A New Definition for Emphysema

Aaron B. Holley, MD


September 27, 2018

Chronic bronchitis is an established phenotype with a clinical definition, associated outcomes, and targeted treatments.[1] The same cannot be said for emphysema, but a recently published letter[2] attempts to expand what we know about this condition.

The authors of the letter performed a post hoc analysis of data from two large, National Institutes of Health-sponsored observational cohort studies designed to collect data on lung testing, radiology, biomarkers, and clinical outcomes to refine our understanding of chronic obstructive pulmonary disease (COPD) phenotypes. These studies, SPIROMICS (Subpopulations and Intermediate Outcomes in COPD Study)[3] and COPDGene (COPD Genetic Epidemiology),[4] have already added to what we know about COPD outcomes. The authors sought to help create a clinically relevant definition for emphysema.

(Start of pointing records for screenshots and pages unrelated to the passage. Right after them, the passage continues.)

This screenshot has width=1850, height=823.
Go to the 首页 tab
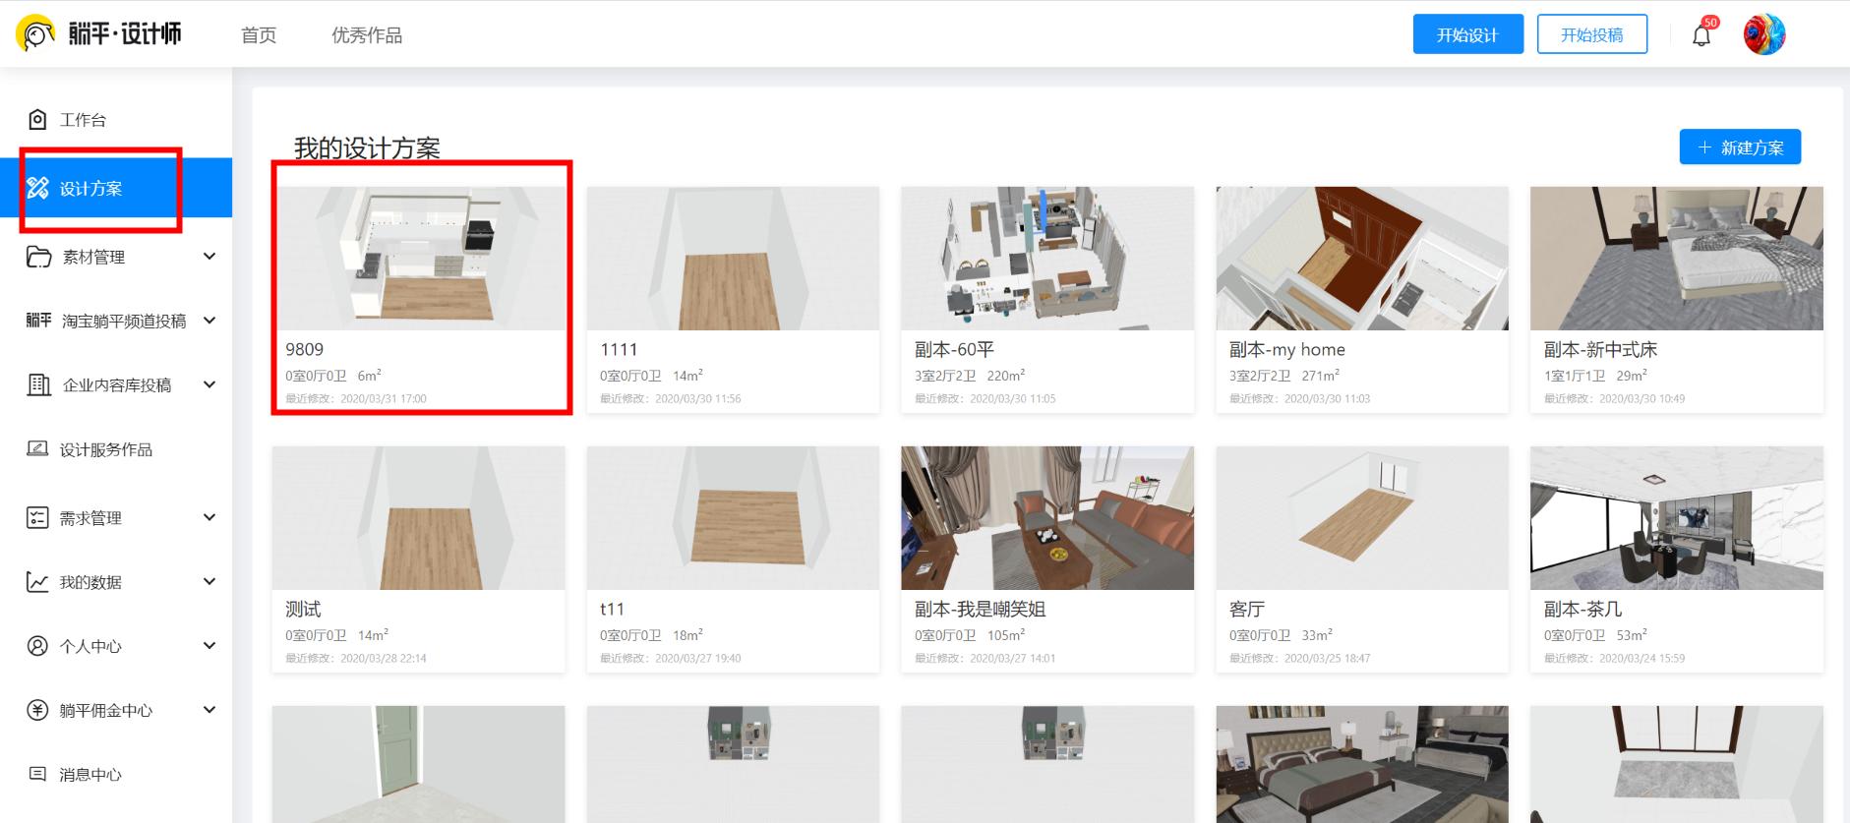coord(259,35)
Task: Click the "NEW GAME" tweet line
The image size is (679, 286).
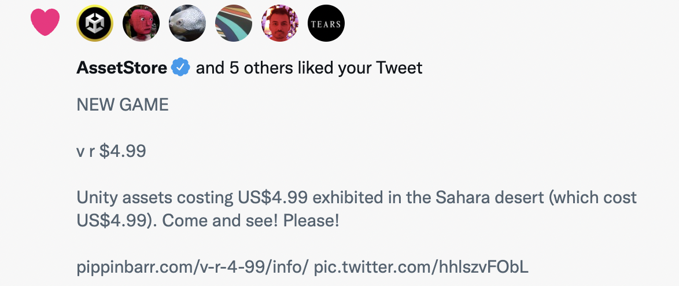Action: click(123, 105)
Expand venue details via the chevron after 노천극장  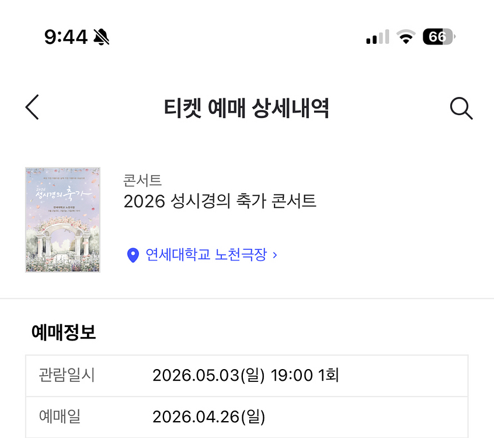(x=275, y=255)
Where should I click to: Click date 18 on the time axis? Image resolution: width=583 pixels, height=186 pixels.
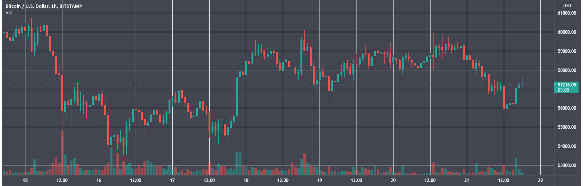coord(246,181)
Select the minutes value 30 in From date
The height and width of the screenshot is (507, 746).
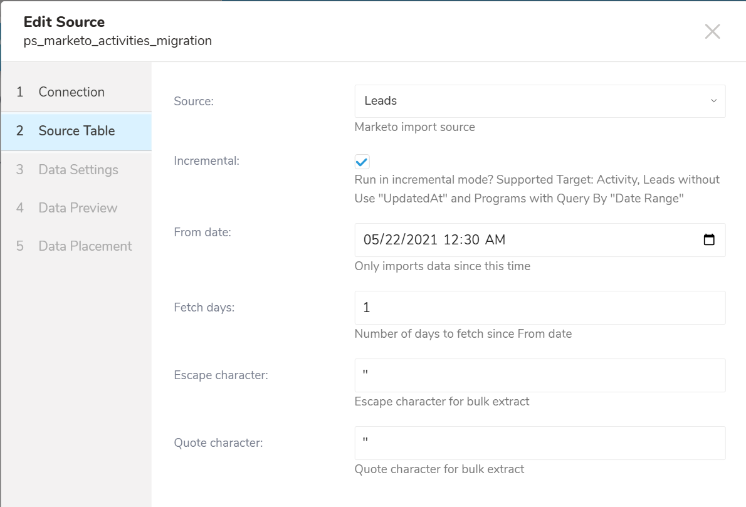(x=473, y=240)
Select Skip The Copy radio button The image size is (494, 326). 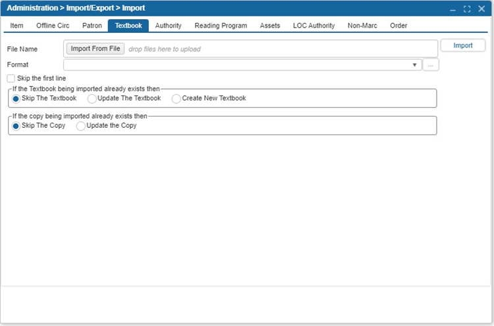(x=16, y=126)
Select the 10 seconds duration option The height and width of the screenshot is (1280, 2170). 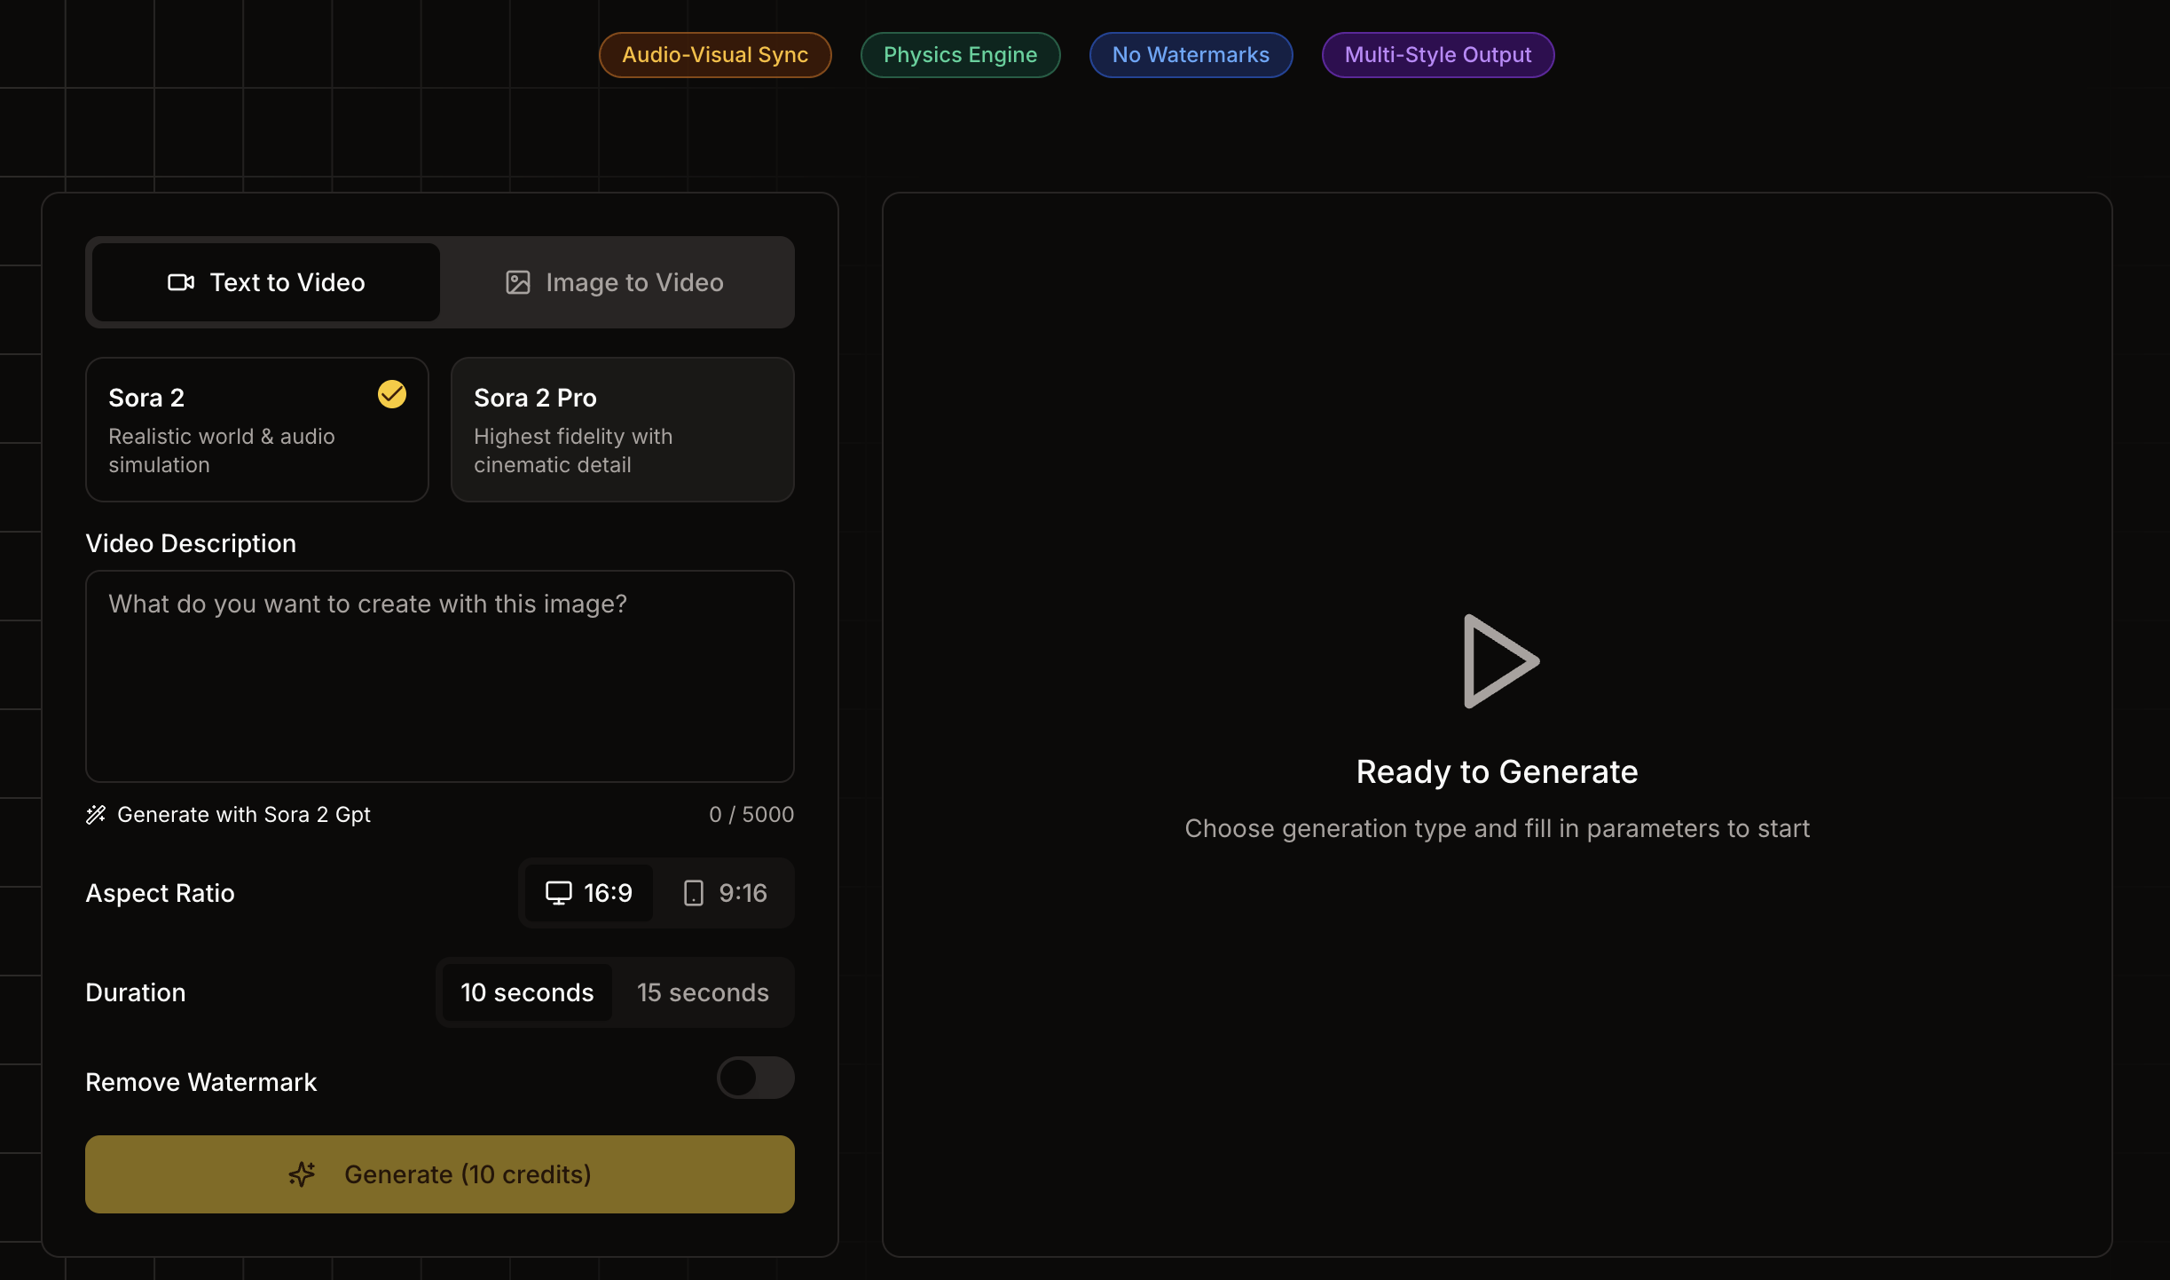coord(527,992)
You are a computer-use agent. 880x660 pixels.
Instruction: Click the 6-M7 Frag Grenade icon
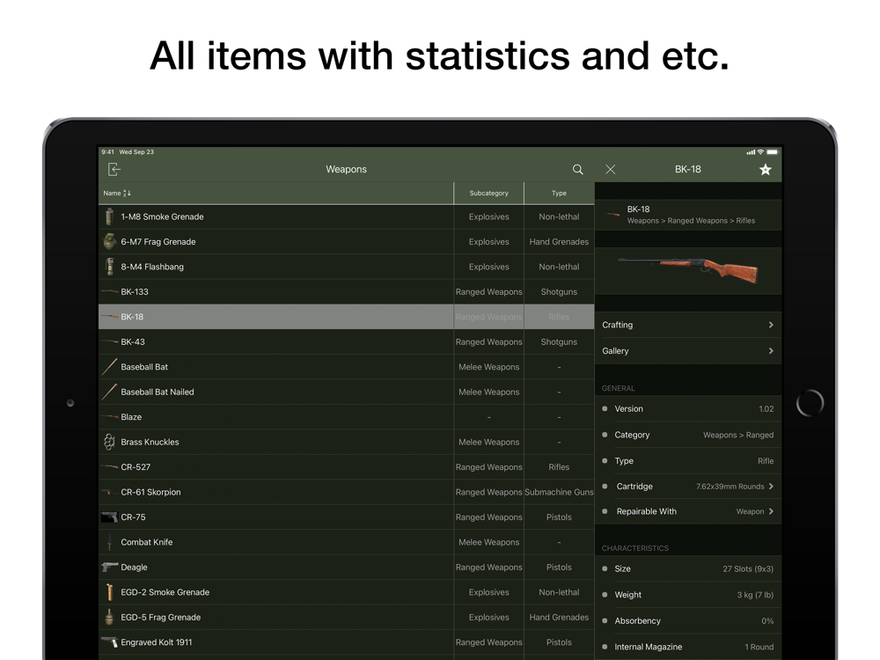coord(109,242)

All patients in both studies had CT performed. For their post hoc analysis, the authors used software to calculate the percentage emphysema for each patient (defined as any area less than -950 Hounsfield units). They ran percentage emphysema against important clinical outcomes.

Across outcomes, 5% emphysema on CT scan was the magic number. That is to say, at greater than 5%, patients had more exacerbations, increases in the St George's Respiratory Questionnaire, and greater mortality. The association was only relevant for patients with an FEV1/FVC < 70% (obstruction by GOLD criteria[5]). For those who were not obstructed, the relationship between percent emphysema and clinical outcomes was not present.[2]

The authors want us to consider using percent emphysema on CT when making treatment decisions for patients with COPD. Of note, they are not advocating that we order CT specifically for this purpose, but rather we use information from CT scans that were obtained for other purposes (eg, lung cancer screening). This seems reasonable, and anecdotally, I would say the majority of my patients with COPD end up undergoing CT for one reason or another.

The authors also state that the imaging software used to quantify emphysema is readily available. Unfortunately, that has not been my experience. I work at a tertiary, academic medical center with board-certified thoracic radiologists. I am told we have the software, but I have never seen it used, and I would not say that it is readily available.

In summary, SPIROMICS and COPDGene provide excellent opportunities for correlating available testing with clinical outcomes. Starting in medical school, we are taught the importance of identifying emphysema, but a precise definition is not provided. Now we have a threshold, 5%, above which we see an increase in clinically important outcomes (among patients who are obstructed on spirometry).

The next step to establishing relevance is to identify treatment targeted at patients with emphysema by this definition. In addition, if the software required to obtain the percent emphysema measurement is truly "readily available," it would be great to see it used routinely and the findings added to existing reports.